--- INPUT MATERIAL Enclosed Below ---

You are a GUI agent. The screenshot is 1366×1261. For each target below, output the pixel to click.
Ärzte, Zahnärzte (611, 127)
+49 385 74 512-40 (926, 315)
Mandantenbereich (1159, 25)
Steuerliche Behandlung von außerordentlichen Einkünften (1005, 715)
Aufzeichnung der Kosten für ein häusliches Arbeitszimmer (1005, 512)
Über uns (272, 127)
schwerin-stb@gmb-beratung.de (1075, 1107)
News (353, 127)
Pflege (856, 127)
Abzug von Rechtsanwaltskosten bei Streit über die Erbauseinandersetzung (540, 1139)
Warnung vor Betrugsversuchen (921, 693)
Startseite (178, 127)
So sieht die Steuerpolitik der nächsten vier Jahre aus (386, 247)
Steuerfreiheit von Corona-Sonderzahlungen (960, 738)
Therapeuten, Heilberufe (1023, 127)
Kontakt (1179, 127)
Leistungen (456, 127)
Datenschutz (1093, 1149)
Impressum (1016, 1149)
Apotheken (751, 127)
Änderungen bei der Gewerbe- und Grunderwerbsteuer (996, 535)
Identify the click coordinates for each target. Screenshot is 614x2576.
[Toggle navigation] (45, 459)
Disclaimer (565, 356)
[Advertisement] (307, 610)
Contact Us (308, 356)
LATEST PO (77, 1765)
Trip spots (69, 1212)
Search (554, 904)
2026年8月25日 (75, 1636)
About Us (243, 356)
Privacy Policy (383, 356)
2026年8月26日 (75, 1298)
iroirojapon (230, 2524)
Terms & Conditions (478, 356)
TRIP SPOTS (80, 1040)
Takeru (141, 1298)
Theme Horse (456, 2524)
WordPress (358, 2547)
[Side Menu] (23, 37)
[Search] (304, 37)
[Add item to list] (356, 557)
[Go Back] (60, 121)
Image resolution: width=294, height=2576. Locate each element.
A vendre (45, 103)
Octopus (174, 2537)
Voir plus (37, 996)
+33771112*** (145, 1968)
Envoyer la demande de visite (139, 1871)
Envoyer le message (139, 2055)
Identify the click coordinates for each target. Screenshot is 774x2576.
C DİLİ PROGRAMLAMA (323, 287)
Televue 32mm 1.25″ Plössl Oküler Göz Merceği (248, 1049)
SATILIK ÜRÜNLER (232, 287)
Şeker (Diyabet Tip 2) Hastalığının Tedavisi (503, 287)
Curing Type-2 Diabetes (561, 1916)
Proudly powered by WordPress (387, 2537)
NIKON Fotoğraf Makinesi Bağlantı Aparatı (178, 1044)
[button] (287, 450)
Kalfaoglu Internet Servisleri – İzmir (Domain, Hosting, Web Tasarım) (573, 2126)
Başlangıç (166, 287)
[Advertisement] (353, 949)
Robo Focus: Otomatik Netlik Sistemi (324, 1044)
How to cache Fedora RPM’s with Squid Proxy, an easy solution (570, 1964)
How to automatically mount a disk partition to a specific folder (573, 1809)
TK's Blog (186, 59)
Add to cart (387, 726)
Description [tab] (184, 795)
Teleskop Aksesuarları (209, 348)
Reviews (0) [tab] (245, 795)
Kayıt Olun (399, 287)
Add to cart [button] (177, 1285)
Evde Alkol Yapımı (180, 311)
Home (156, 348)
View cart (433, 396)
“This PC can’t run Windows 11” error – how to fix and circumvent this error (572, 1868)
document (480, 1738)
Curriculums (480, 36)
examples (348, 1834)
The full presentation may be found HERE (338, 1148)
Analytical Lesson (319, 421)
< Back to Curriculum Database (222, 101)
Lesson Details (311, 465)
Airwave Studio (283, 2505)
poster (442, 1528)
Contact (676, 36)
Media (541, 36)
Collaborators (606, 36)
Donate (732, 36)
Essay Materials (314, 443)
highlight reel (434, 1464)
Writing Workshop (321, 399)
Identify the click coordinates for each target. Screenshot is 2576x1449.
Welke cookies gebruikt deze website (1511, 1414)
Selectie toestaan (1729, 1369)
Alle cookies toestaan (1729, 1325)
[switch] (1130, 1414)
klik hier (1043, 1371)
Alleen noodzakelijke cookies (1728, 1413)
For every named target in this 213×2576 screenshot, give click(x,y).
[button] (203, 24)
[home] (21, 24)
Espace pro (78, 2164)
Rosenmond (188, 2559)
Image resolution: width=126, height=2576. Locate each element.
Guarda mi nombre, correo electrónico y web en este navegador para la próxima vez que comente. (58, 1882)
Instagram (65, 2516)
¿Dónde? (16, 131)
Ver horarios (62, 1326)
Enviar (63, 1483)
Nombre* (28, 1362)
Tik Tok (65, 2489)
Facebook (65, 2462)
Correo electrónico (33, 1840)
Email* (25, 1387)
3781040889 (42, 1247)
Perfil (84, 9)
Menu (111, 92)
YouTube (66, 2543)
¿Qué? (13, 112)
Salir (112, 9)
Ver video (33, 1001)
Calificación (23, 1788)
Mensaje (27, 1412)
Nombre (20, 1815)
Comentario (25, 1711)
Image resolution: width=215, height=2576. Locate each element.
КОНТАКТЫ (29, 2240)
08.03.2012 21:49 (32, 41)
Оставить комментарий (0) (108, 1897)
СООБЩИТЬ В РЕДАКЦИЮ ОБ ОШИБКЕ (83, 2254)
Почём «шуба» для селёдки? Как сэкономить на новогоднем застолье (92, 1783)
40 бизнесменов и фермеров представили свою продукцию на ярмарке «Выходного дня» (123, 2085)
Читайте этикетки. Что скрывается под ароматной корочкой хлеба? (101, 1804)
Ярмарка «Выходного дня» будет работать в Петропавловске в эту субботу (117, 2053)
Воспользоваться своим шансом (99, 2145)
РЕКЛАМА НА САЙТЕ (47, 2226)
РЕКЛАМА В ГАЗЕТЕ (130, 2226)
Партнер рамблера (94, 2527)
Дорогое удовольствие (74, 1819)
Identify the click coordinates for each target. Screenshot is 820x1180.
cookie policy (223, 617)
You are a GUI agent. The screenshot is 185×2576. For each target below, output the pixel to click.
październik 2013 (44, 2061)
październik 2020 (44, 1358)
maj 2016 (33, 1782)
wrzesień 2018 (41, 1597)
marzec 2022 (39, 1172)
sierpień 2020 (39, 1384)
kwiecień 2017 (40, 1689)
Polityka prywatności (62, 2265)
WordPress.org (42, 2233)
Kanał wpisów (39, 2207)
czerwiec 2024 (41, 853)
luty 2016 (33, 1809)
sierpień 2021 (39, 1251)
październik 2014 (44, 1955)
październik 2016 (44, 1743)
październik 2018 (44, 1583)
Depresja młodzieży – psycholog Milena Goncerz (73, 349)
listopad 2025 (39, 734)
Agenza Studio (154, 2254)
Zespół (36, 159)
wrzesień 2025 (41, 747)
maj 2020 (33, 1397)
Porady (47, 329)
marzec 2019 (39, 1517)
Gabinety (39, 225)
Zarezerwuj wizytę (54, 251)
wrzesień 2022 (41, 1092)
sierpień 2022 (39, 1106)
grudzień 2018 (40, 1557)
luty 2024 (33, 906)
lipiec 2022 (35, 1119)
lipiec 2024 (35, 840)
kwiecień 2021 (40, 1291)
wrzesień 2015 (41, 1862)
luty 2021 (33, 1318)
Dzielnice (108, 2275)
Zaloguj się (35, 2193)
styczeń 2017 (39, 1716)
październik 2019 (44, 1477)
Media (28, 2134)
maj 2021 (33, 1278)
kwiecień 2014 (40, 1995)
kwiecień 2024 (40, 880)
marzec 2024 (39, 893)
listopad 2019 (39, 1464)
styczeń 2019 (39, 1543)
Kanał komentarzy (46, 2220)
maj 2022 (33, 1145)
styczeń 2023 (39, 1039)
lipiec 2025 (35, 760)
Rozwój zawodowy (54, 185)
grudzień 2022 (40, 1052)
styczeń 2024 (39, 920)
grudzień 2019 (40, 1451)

--- End of Enclosed INPUT MATERIAL ---

> [BRIEF]: Determine the number of lines in the entries that hold "coordinates". Reply with that number only.

> [RESPONSE BELOW]: 4